Stored items
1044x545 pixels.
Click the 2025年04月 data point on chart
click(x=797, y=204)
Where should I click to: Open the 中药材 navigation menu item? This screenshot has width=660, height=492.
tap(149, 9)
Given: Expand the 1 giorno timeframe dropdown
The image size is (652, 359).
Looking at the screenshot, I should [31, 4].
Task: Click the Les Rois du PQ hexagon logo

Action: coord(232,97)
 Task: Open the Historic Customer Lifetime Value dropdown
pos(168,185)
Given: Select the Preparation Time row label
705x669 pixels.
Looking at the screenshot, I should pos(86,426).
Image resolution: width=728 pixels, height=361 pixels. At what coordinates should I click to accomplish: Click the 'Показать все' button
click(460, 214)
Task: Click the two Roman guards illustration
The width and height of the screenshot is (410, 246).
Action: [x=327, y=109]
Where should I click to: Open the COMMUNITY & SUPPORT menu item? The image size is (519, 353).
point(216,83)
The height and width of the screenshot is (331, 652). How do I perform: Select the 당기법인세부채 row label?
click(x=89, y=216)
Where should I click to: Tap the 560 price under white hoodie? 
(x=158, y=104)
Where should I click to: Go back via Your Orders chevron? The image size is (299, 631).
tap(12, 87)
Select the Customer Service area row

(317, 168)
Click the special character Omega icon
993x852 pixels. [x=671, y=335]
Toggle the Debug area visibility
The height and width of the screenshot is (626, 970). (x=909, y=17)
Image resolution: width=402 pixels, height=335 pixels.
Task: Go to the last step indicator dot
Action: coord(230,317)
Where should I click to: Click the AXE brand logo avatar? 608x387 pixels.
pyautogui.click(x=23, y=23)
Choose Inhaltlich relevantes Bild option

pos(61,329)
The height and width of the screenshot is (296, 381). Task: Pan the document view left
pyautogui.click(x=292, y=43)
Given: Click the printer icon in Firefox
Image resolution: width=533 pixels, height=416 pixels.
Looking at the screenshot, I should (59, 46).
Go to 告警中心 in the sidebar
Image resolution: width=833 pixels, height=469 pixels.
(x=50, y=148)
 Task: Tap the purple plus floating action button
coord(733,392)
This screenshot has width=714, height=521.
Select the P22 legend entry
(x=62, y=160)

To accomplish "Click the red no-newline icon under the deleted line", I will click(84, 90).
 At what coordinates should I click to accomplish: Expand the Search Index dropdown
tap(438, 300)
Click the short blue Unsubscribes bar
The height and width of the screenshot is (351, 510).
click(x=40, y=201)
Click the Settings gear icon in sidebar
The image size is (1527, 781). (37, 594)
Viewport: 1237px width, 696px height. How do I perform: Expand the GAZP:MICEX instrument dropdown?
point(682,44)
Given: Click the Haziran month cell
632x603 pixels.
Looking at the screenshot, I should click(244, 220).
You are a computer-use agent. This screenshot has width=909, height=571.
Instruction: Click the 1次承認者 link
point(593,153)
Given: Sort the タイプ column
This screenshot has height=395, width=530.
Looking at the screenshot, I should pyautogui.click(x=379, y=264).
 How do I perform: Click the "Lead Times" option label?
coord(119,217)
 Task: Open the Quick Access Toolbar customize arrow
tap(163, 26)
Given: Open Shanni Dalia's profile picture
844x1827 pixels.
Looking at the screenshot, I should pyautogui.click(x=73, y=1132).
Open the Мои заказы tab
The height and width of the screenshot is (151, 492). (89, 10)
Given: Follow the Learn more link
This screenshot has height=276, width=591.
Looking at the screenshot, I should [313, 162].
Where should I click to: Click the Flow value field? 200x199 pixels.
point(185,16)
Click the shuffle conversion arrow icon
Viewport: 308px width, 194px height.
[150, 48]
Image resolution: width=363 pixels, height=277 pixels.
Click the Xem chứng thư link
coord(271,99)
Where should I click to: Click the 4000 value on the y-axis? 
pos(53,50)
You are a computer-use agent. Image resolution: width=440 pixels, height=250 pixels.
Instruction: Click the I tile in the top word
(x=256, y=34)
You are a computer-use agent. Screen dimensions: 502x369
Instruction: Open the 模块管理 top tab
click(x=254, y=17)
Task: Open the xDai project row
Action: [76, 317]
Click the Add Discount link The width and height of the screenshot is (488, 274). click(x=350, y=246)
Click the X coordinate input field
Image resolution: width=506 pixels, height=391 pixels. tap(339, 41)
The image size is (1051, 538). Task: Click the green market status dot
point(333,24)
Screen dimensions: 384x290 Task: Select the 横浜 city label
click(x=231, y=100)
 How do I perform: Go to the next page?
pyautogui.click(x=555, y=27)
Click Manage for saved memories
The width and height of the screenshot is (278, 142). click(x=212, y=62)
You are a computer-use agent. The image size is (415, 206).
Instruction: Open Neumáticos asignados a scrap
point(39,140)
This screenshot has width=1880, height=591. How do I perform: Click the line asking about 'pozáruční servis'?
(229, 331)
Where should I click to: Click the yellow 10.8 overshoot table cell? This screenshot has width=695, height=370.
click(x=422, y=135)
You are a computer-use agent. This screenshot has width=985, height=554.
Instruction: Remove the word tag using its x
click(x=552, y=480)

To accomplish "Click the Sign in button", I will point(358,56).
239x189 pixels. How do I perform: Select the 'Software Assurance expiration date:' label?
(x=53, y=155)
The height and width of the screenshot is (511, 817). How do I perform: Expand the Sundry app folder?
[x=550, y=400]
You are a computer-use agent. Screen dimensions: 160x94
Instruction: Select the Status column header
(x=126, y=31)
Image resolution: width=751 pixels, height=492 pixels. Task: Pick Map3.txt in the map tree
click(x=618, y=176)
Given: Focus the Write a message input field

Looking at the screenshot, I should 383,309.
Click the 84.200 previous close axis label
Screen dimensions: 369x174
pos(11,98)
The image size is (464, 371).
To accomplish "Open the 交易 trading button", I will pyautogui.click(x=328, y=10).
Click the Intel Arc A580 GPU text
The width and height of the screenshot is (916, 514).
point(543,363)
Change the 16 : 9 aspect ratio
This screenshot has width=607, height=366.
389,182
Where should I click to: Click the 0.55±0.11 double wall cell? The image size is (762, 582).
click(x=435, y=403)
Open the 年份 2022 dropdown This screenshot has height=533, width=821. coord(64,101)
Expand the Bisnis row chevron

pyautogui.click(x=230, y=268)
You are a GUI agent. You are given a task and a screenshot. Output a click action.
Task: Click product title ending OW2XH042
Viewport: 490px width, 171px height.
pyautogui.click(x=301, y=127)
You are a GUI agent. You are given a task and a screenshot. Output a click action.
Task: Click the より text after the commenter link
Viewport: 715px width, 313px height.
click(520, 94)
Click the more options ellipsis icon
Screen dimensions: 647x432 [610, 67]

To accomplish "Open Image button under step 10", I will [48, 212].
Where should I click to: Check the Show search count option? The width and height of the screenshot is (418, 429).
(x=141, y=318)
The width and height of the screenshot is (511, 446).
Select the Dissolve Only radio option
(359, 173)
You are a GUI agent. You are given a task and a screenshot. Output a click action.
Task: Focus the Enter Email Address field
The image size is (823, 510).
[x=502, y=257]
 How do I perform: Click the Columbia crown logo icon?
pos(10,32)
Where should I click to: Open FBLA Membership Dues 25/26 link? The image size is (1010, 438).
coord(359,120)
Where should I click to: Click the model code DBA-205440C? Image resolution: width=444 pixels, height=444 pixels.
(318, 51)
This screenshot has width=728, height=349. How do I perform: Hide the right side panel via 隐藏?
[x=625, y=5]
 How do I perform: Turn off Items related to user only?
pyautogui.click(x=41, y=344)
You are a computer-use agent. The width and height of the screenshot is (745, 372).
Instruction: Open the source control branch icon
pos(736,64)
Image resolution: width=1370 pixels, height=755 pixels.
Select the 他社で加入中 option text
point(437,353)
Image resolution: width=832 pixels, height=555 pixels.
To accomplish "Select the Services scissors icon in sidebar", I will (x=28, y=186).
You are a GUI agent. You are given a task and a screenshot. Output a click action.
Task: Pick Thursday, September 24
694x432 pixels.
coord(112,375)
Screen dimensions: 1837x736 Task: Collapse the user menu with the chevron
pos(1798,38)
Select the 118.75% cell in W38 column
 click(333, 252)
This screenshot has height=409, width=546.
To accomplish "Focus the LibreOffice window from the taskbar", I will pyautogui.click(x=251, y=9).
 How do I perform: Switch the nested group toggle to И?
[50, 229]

● TASK
Only the lines above starting with the one with "Viewport: 1237px width, 696px" and going through the one with "You are a computer-use agent. Screen dimensions: 502x369" are to be copied, word for word and with both ends kept.

● YOUR SOLUTION
Viewport: 1237px width, 696px height. How do I perform: Expand the GAZP:MICEX instrument dropdown?
point(682,44)
Given: Click the Haziran month cell
632x603 pixels.
Looking at the screenshot, I should click(244, 220).
You are a computer-use agent. This screenshot has width=909, height=571.
Instruction: Click the 1次承認者 link
point(593,153)
Given: Sort the タイプ column
This screenshot has height=395, width=530.
Looking at the screenshot, I should pyautogui.click(x=379, y=264).
 How do I perform: Click the "Lead Times" option label?
coord(119,217)
 Task: Open the Quick Access Toolbar customize arrow
tap(163, 26)
Given: Open Shanni Dalia's profile picture
844x1827 pixels.
Looking at the screenshot, I should pyautogui.click(x=73, y=1132).
Open the Мои заказы tab
The height and width of the screenshot is (151, 492). (89, 10)
Given: Follow the Learn more link
This screenshot has height=276, width=591.
Looking at the screenshot, I should [313, 162].
Where should I click to: Click the Flow value field? 200x199 pixels.
point(185,16)
Click the shuffle conversion arrow icon
Viewport: 308px width, 194px height.
[150, 48]
Image resolution: width=363 pixels, height=277 pixels.
Click the Xem chứng thư link
coord(271,99)
Where should I click to: Click the 4000 value on the y-axis? 
pos(53,50)
You are a computer-use agent. Image resolution: width=440 pixels, height=250 pixels.
Instruction: Click the I tile in the top word
(x=256, y=34)
You are a computer-use agent. Screen dimensions: 502x369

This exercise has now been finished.